[Start of Attachment]

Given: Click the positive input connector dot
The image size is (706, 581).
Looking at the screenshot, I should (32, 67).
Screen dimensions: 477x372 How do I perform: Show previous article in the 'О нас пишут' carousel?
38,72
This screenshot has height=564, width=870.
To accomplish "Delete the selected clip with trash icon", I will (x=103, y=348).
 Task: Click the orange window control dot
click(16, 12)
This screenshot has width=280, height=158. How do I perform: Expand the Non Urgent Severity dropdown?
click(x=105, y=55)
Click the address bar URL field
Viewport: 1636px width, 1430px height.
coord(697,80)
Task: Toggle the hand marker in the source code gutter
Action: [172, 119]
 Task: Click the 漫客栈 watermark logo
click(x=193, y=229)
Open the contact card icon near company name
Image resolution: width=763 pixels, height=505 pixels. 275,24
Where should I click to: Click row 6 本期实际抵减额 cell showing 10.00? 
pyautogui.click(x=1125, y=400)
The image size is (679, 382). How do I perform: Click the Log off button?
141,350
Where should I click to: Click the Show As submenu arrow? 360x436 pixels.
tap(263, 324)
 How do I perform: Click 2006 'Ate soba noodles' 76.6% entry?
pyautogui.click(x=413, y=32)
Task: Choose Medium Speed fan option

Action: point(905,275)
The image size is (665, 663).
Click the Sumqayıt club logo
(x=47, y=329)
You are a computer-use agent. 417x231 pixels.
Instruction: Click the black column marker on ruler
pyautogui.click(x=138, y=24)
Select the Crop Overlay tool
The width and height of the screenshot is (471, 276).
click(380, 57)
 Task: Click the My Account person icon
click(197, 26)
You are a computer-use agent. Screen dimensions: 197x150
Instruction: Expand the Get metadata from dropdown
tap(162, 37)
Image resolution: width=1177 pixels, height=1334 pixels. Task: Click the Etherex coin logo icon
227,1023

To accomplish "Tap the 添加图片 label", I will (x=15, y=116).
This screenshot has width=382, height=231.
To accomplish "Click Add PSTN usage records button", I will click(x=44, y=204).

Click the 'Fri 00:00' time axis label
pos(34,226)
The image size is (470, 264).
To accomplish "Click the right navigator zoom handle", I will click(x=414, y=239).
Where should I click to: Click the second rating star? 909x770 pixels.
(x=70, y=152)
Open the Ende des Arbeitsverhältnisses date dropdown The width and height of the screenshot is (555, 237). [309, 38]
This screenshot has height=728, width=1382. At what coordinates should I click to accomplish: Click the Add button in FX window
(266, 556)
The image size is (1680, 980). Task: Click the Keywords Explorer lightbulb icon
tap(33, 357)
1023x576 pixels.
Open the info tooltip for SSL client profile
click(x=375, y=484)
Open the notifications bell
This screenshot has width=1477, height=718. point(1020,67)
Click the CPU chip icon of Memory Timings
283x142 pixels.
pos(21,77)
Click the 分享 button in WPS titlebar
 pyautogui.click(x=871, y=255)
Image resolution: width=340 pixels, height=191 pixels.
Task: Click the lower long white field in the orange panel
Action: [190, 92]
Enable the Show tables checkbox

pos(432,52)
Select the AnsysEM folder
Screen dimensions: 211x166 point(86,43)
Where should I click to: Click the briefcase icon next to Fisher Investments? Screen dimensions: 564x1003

[End of Attachment]

* **What to work on**: Filter on the word "agent": copy each matching line from the entries above.

* **Response to the exercise**:
You are a computer-use agent. 417x231 pixels.
You are a computer-use agent. Screen dimensions: 197x150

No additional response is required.